— START Items —

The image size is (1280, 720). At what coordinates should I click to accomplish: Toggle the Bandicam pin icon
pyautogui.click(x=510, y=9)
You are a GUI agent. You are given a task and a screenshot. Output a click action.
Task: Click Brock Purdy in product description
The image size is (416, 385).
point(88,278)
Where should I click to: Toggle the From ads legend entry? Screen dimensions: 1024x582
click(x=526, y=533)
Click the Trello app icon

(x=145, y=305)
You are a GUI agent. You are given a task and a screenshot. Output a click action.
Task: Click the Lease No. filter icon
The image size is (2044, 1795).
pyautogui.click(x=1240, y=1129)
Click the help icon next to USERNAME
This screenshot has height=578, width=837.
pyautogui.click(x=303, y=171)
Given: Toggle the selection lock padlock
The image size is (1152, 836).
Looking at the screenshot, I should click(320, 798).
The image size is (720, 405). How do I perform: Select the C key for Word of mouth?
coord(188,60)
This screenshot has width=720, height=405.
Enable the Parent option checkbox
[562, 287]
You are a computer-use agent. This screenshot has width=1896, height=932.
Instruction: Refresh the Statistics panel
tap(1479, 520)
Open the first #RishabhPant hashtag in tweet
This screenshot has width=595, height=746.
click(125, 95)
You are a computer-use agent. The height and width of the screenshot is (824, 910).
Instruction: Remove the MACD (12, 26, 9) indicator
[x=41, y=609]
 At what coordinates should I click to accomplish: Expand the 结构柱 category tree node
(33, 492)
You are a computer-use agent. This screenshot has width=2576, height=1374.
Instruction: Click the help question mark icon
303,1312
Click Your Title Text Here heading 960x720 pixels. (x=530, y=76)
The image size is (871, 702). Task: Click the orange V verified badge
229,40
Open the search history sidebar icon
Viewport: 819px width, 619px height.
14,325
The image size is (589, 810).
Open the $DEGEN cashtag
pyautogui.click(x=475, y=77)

— END Items —

## Written task:
Output the lines of the listing above as a numbered list, leaving out any blank lines.

## Result of the exercise:
1. The image size is (1280, 720). At what coordinates should I click to accomplish: Toggle the Bandicam pin icon
2. pyautogui.click(x=510, y=9)
3. You are a GUI agent. You are given a task and a screenshot. Output a click action.
4. Task: Click Brock Purdy in product description
5. The image size is (416, 385).
6. point(88,278)
7. Where should I click to: Toggle the From ads legend entry? Screen dimensions: 1024x582
8. click(x=526, y=533)
9. Click the Trello app icon
10. (x=145, y=305)
11. You are a GUI agent. You are given a task and a screenshot. Output a click action.
12. Task: Click the Lease No. filter icon
13. The image size is (2044, 1795).
14. pyautogui.click(x=1240, y=1129)
15. Click the help icon next to USERNAME
16. This screenshot has height=578, width=837.
17. pyautogui.click(x=303, y=171)
18. Given: Toggle the selection lock padlock
19. The image size is (1152, 836).
20. Looking at the screenshot, I should click(320, 798).
21. The image size is (720, 405). How do I perform: Select the C key for Word of mouth?
22. coord(188,60)
23. This screenshot has width=720, height=405.
24. Enable the Parent option checkbox
25. [562, 287]
26. You are a computer-use agent. This screenshot has width=1896, height=932.
27. Instruction: Refresh the Statistics panel
28. tap(1479, 520)
29. Open the first #RishabhPant hashtag in tweet
30. This screenshot has width=595, height=746.
31. click(125, 95)
32. You are a computer-use agent. The height and width of the screenshot is (824, 910).
33. Instruction: Remove the MACD (12, 26, 9) indicator
34. [x=41, y=609]
35.  At what coordinates should I click to accomplish: Expand the 结构柱 category tree node
36. (33, 492)
37. You are a computer-use agent. This screenshot has width=2576, height=1374.
38. Instruction: Click the help question mark icon
39. 303,1312
40. Click Your Title Text Here heading 960x720 pixels. (x=530, y=76)
41. The image size is (871, 702). Task: Click the orange V verified badge
42. 229,40
43. Open the search history sidebar icon
44. Viewport: 819px width, 619px height.
45. 14,325
46. The image size is (589, 810).
47. Open the $DEGEN cashtag
48. pyautogui.click(x=475, y=77)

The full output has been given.